- **EXERCISE REQUIREMENTS**: In the entries below, find the line with "The width and height of the screenshot is (898, 396)." and print exactly every line from there up to and including the line with "478x446 pixels.", with no other lines.

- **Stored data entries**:
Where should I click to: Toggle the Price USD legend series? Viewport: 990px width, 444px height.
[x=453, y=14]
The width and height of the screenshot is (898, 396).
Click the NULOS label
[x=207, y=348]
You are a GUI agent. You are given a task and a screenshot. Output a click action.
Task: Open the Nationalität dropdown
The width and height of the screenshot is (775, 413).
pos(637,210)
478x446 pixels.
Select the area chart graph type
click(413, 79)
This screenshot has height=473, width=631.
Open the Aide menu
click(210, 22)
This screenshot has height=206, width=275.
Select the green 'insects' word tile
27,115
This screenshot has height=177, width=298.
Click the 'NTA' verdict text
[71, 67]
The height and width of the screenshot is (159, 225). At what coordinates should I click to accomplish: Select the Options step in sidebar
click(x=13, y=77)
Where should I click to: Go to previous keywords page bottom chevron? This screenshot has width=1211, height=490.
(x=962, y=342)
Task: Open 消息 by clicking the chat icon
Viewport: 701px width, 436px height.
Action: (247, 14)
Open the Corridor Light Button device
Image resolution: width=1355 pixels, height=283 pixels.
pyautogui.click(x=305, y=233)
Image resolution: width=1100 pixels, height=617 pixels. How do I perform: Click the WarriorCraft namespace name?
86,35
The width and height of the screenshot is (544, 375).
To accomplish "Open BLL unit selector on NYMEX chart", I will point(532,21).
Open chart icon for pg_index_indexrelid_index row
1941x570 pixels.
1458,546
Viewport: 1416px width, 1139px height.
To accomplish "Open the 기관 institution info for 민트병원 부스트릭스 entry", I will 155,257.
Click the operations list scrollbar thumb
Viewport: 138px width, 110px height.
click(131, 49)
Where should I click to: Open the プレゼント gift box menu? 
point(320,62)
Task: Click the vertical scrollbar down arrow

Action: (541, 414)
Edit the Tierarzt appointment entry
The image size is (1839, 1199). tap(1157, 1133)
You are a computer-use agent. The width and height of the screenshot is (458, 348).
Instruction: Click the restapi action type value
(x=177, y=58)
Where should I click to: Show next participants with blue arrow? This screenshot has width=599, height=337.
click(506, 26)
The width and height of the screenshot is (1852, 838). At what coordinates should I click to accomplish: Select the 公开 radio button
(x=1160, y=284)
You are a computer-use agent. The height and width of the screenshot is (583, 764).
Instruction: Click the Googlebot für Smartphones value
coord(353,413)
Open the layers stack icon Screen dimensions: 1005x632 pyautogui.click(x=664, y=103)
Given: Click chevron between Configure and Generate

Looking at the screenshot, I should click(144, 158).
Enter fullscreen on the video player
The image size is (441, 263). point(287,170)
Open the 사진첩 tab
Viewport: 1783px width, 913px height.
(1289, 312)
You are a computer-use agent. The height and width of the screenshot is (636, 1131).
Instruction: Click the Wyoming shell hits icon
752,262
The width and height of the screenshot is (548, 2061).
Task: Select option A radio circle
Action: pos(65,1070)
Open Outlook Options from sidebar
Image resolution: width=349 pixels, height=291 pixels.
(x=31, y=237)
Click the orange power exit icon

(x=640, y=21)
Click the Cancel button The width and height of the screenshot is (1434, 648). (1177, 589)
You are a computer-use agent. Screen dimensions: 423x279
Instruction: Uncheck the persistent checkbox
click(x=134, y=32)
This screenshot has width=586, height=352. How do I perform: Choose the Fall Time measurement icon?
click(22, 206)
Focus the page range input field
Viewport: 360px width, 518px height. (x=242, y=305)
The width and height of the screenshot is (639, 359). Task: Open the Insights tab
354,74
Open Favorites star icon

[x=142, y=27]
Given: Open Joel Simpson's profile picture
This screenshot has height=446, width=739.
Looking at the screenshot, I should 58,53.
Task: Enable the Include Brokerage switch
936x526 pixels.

- **SOLUTION**:
The width and height of the screenshot is (898, 396).
Click the NULOS label
[x=207, y=348]
You are a GUI agent. You are given a task and a screenshot. Output a click action.
Task: Open the Nationalität dropdown
The width and height of the screenshot is (775, 413).
pos(637,210)
478x446 pixels.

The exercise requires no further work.